■ **Exercise requirements**
Once you reach the line with "The image size is (377, 296)." below, copy each line exactly, stopping after the line with "Screen dimensions: 316x135", and skip any pictures.

■ **Data to examine**
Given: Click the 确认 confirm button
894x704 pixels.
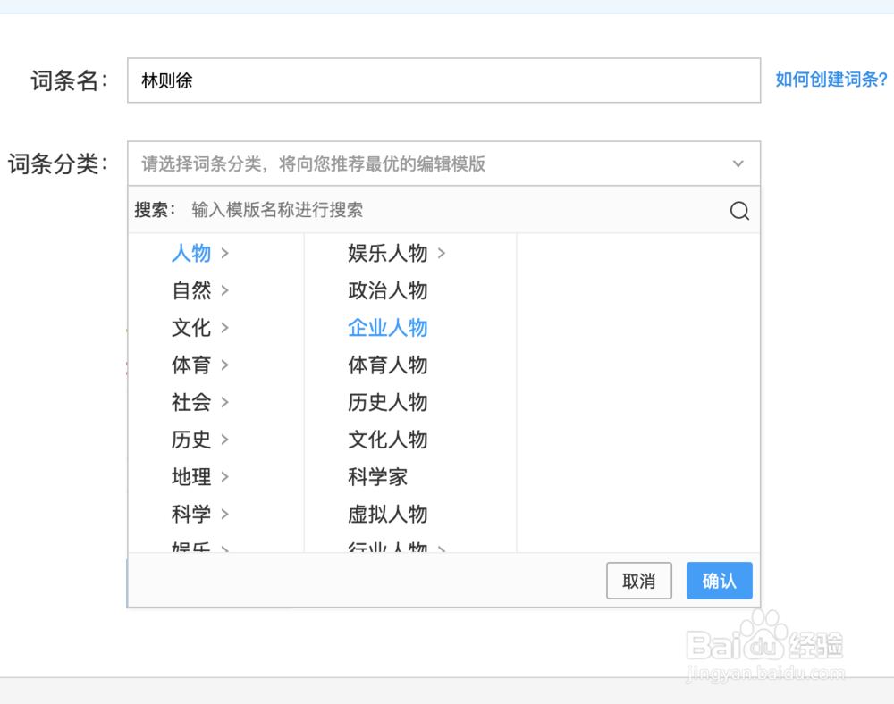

--

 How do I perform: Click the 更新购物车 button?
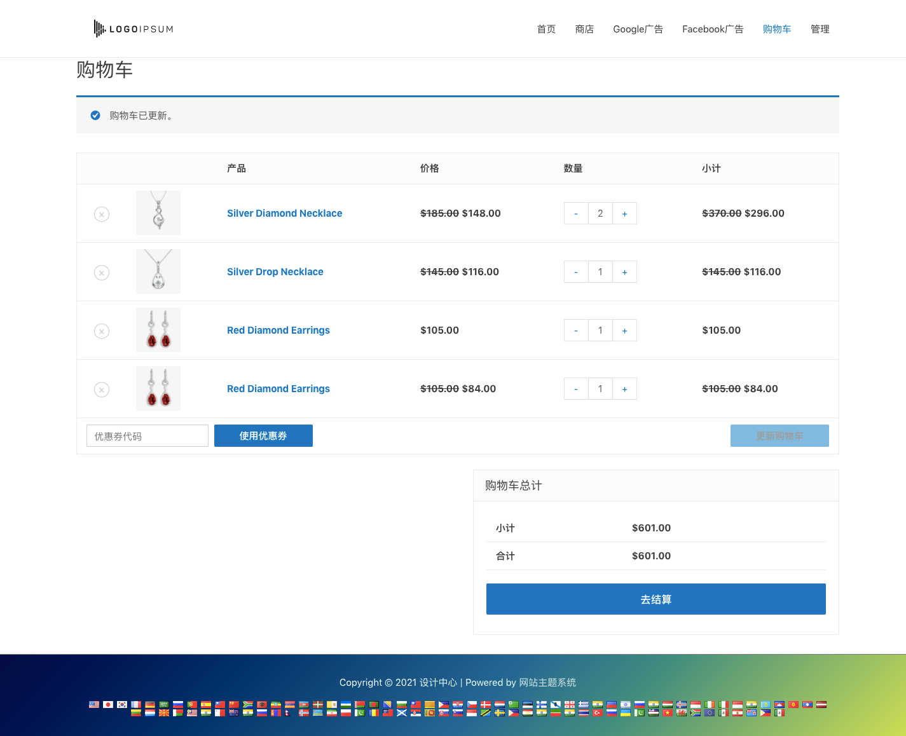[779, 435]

---

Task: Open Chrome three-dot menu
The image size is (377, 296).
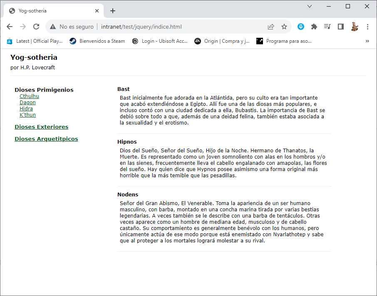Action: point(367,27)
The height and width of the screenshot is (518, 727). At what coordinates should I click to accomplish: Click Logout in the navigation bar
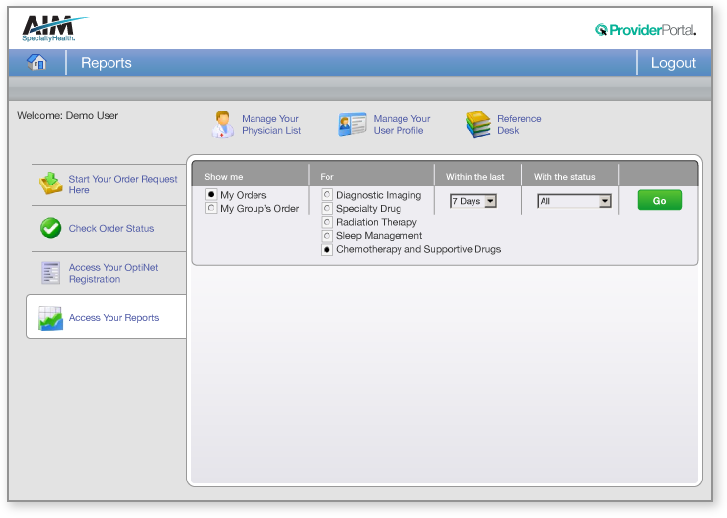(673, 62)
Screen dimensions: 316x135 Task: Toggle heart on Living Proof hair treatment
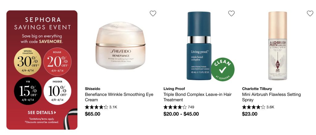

■ **Task answer**
The image size is (377, 296).
Action: point(367,27)
The height and width of the screenshot is (518, 727). At what coordinates should I click to accomplish: Click Logout in the navigation bar
(673, 62)
Screen dimensions: 316x135 Task: Toggle heart on Living Proof hair treatment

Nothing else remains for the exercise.